Mozambique Elections: PGR lawsuit aims to intimidate - Podemos
As for Renamo’s claims of fraud in the municipalities of Marromeu, Alto Molocue and Monapo, Caifadine Manasse stressed “it’s not Gorongosa Mountain (the site of the Renamo military headquarters) that takes decisions on electoral disputes”. Photo: O País
The peace process in Mozambique “is irreversible”, declared Caifardine Manasse, the Central Committee Secretary for Propaganda and Mobilisation of the ruling Frelimo Party, on Saturday.
He was speaking at a Maputo press conference and reacting to the threats made earlier in the day by the interim coordinator of the Renamo Political Commission, Ossufo Momade, who said Renamo would break off its talks with the government unless attempts to alter the results of Wednesday’s municipal elections in three municipalities were halted.
“Ossufo Momade is losing the chance to affirm himself as a politician”, said Manasse, noting that his Saturday statement was very different in tone from the conciliatory remarks made by the Renamo general secretary, Manuel Bissopo, the previous day.
He suspected that this reflected disputes inside Renamo. “Political blackmail has to end”, he said. “The Mozambican people should not be made to pay for disagreements inside Renamo”.
Momade’s threats were nothing new, Manasse added, but were part of Renamo’s standard behaviour. “Since 1976 (the date of Renamo’s creation by the secret services of Ian Smith’s Rhodesia), we have been defending Mozambique against the threats and the actions of Renamo,”he said.
As for Renamo’s claims of fraud in the municipalities of Marromeu, Alto Molocue and Monapo, he stressed “it’s not Gorongosa Mountain (the site of the Renamo military headquarters) that takes decisions on electoral disputes”.
Nor did Frelimo take such decisions: the responsibility for ruling on disputes fell on the electoral commissions, in which Renamo is represented, Manasse added.

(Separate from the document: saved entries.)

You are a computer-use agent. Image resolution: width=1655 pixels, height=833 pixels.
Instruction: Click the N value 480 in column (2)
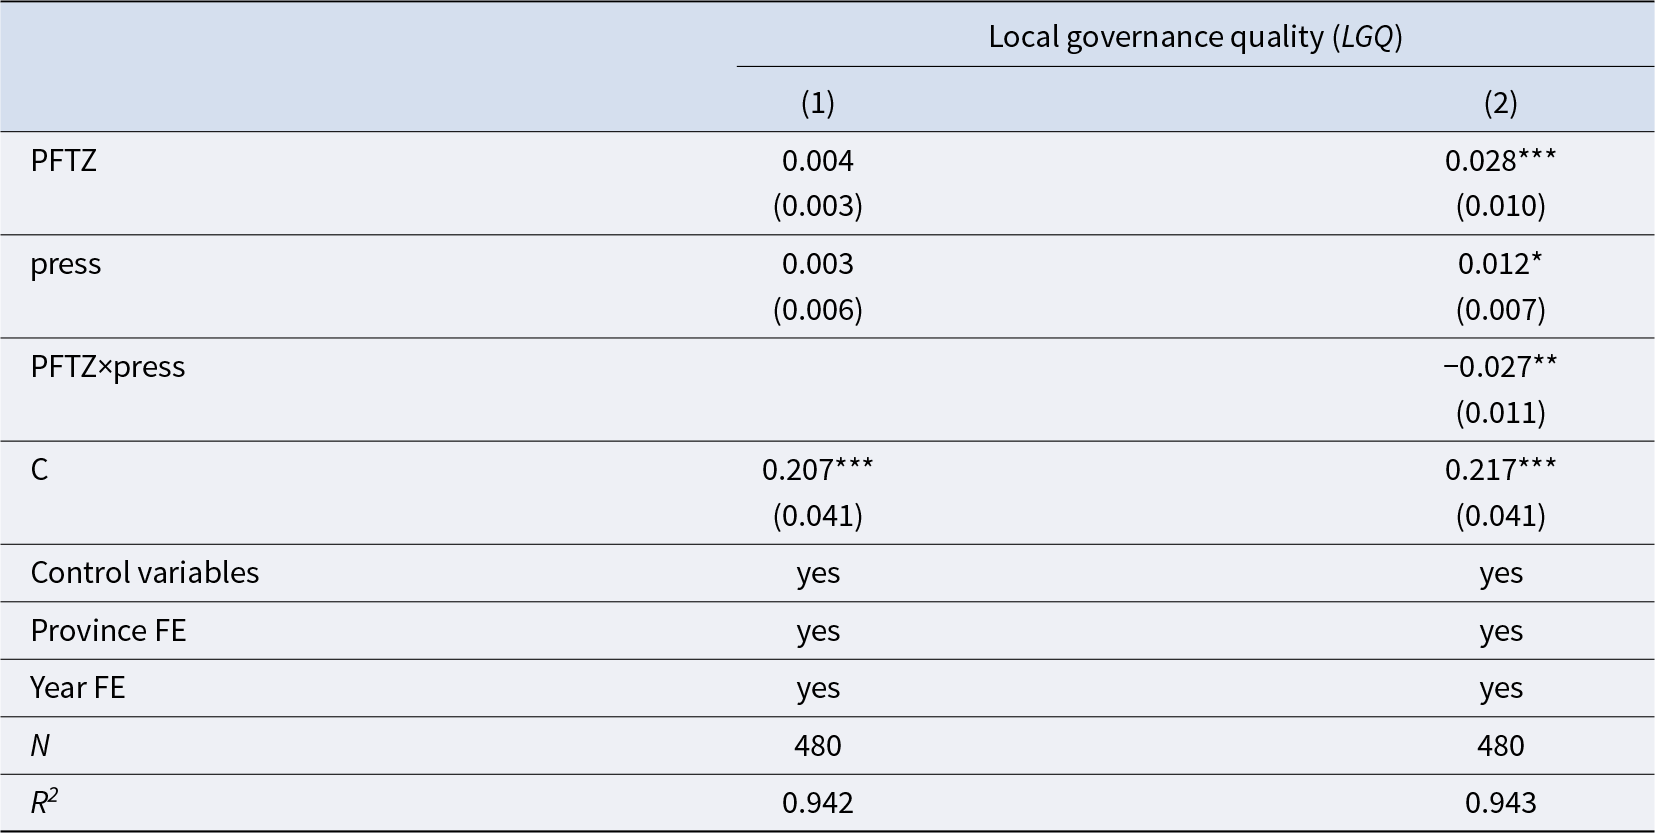[1500, 746]
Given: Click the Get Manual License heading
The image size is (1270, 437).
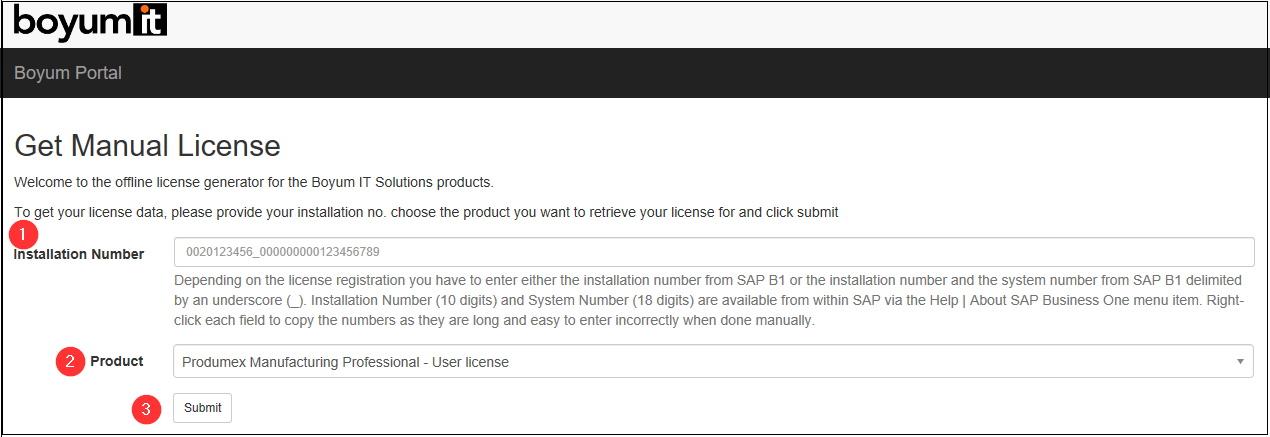Looking at the screenshot, I should [147, 146].
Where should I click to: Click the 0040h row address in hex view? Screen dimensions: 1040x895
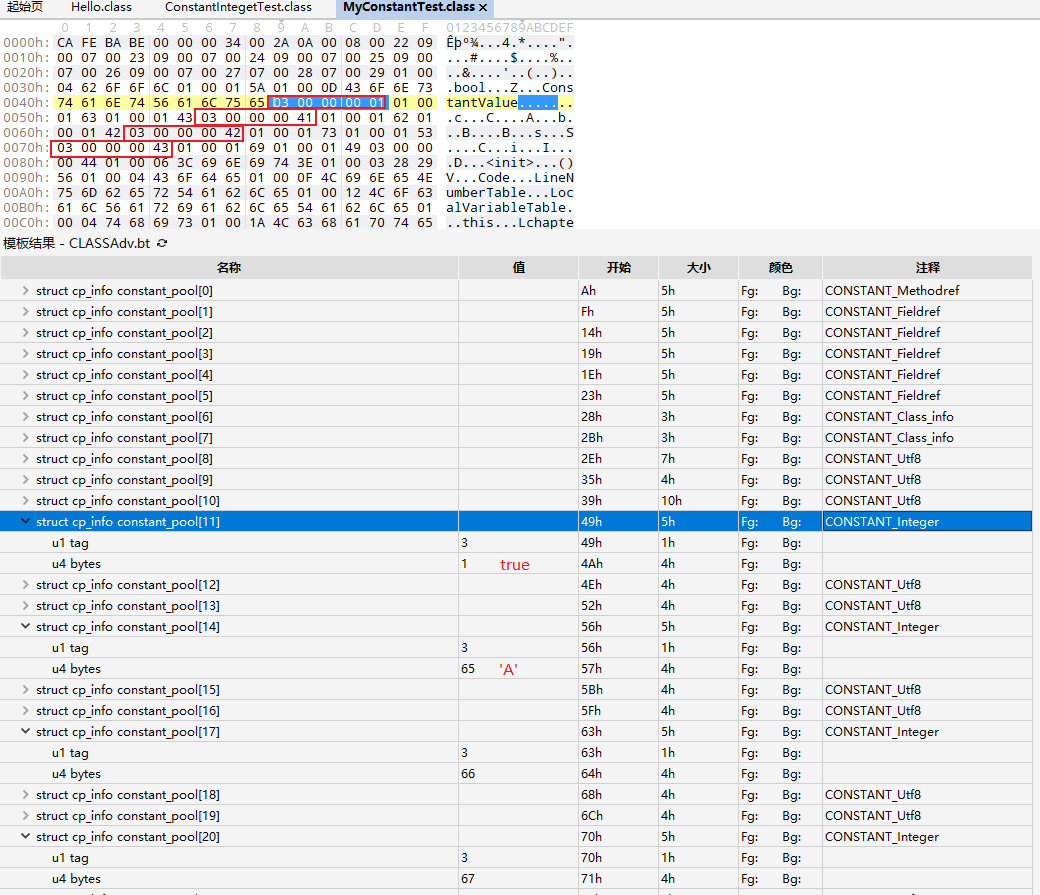pyautogui.click(x=25, y=102)
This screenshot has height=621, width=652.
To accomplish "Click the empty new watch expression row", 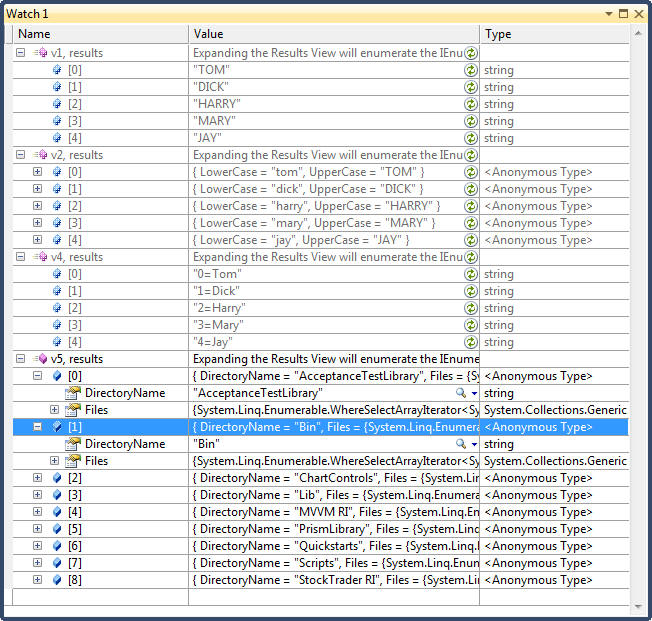I will pyautogui.click(x=100, y=597).
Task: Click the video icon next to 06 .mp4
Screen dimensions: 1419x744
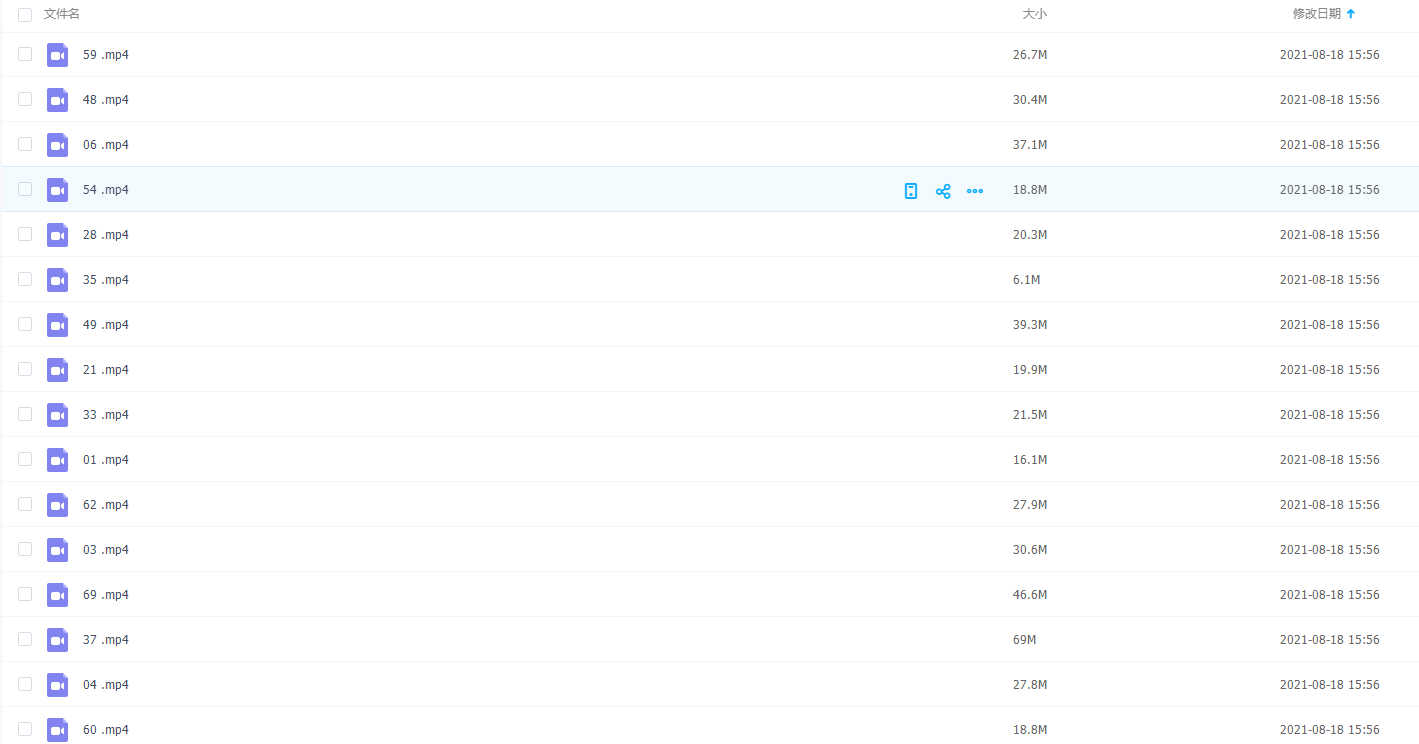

He pointed out that when Renamo had disagreed with the decision to disqualify its mayoral candidate in Maputo, Venancio Mondlane, it had had used the correct channels for appeals, and he suggested it should do likewise now.
As for the election results, Manasse found grounds for optimism in the fact that, despite the gains made by Renamo, Frelimo will still run over 40 of the 53 municipalities. He admitted that Frelimo had failed in its stated goal of winning back from the opposition parties the cities of Beira, Nampula and Quelimane.
But he stressed that Frelimo had increased its vote in Nampula, in comparison with the mayoral by-election in the city earlier this year. There had been a similar increase in the Frelimo vote in Beira. Indeed, taking the municipalities as a whole, Frelimo had increased its vote, he said.
In absolute terms, this is a true, and is a function of the much higher turnout on Wednesday than in previous Mozambican local elections. But in percentage terms, the figures were less rosy. In much of the country, the Frelimo percentage of the vote fell when compared with the last nationwide municipal elections, held in 2013.
Thus in Pemba, capital of the northern province of Cabo Delgado, the Frelimo vote fell from 74 per cent in 2013 to 54 per cent now. In Lichinga, capital of Niassa province, the fall was from 66 to 52 per cent. And Frelimo lost the second largest urban centre in Niassa, Cuamba, to Renamo even though it had taken 80 per cent of the Cuamba vote in 2013.
Manasse stressed that Frelimo will continue to work for the well-being of all Mozambicans, regardless of how they had voted on Wednesday. Frelimo had lost in Nampula and Beira this time, but he was confident that sooner or later Frelimo would be running both those cities again.
One reason for this optimism was that he did not believe Renamo had the capacity to manage municipalities well. “Renamo made lots of promises during the campaign”, said Manasse. “Now it will have to implement them, and it will not be able to do so”.